EXTRACTED TEXT:

• • • • •

Thursday, January 11, 2018

Why the Boyscouts Shouldn't alow Girls to Join

Wow, this has to be the worst idea the Boy Scouts of America has ever had.

Hello, catholiccontriversy here and when I heard the news that the Boy Scouts are allowing girls to join really shook me. I'm an eagle scout. I joined scouting at age 5 as a tiger cub and remained active all the way until I turned 18 and was no longer allowed to be a scout. Scouting was a major part of my life, and it helped make me the man I am today. After hearing the news, I wanted to make a post immediately, but I had to really ask myself why I was so angry at hearing this news. Now after a month and a half, I've figured out how to put it into words.

First though, I need to talk about why scouting was such a great experience. Every Tuesday (that's when we had our meetings), I would meet up with a group of boys ages 10 to 18, and we would do various activities that made us better; be that survivalists, cooks, financial experts, citizens, or friends. Then once a month, we would go camping and spend a weekend together cooking our own food, sleeping outside, building fires for warmth, and having fun. Then for 1 week in the summer, we would go to summer camp and through a week of being stuck with each other, we would form a brotherhood while earning merit badges, firing weapons, hiking, and singing goofy camp songs. As I look back, what made scouting truly beautiful was how boys from a wide age range could come together as friends and just having fun being boys. Think about it, when was the last time you saw a 10 year old hanging out with a 15 year old not because they were related or the 15 year old was the babysitter, but because they were friends with common interests? You might never see that, but I saw it every week. When was the last time you saw a 16 year old say "hey guys, lets climb a tree and build a fort?" That was probably "too juvenile" or "not cool" for most 16 year olds you know, but I'd see it once a month, and some times I was the one saying it. That's what made scouting great, boys being able to just be boys without fear of judgement by peers, and that's ruined the moment girls enter the situation.

What made scouting work is that you would have the younger boys looking at the older boys for social proof that "it's OK to let loose," and by the time you were 16 or 17, you've been in scouting so long you just don't care anymore that what you're doing isn't "cool." We sing really campy camp songs. We would go to playgrounds for summer family picknick events. We would make up our own games while on camping trips. For a 10 year old, it's a little intimidating to be surrounded by all these older boys in middle school, but here they are, singing the same songs and paying the same made-up games with you, so it must be OK. You're 12 or 13, kind of insecure and worried about what people will think of you; but, here are these high school kids sing the same songs and playing the same made-up games as you, so it must be OK. Then when you're a sophomore or junior in high school and you're doing these super embarrassing, childish things; but who cares, the young kids aren't your peers, and the other older boys are your brothers, it's not like you're at school around the popular kids. That's what made scouting great, that unspoken social contract of "I'm not at school, I'm just with some guys that want to have fun without worrying about the social stigma." That goes away the moment you introduce girls, and I have examples to back that up.

• • • • •

REQUIREMENTS:
1. In the blog post, why did a 10-year-old or a 12-year-old scout conclude that singing campy songs and playing made-up games was OK? Answer in one to three sentences.
2. According to the blog post, the weekly scouting activities made the boys better as what? List every role named.
3. Answer from the blog post:
(a) At what age did the writer join scouting, and as what?
(b) On which day of the week were the meetings held?
(c) How often did the group go camping?

[Dataset items]
• • • • •

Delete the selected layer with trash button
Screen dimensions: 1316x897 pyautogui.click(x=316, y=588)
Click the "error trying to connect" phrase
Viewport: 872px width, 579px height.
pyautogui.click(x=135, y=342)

• • • • •

SOLUTIONS BELOW:
1. The younger boys looked to the older boys for social proof. When they saw middle and high school boys singing the same songs and playing the same made-up games with them, they concluded it must be OK to let loose.

2.
- survivalists
- cooks
- financial experts
- citizens
- friends

3.
(a) At age 5, as a tiger cub.
(b) Tuesday.
(c) Once a month.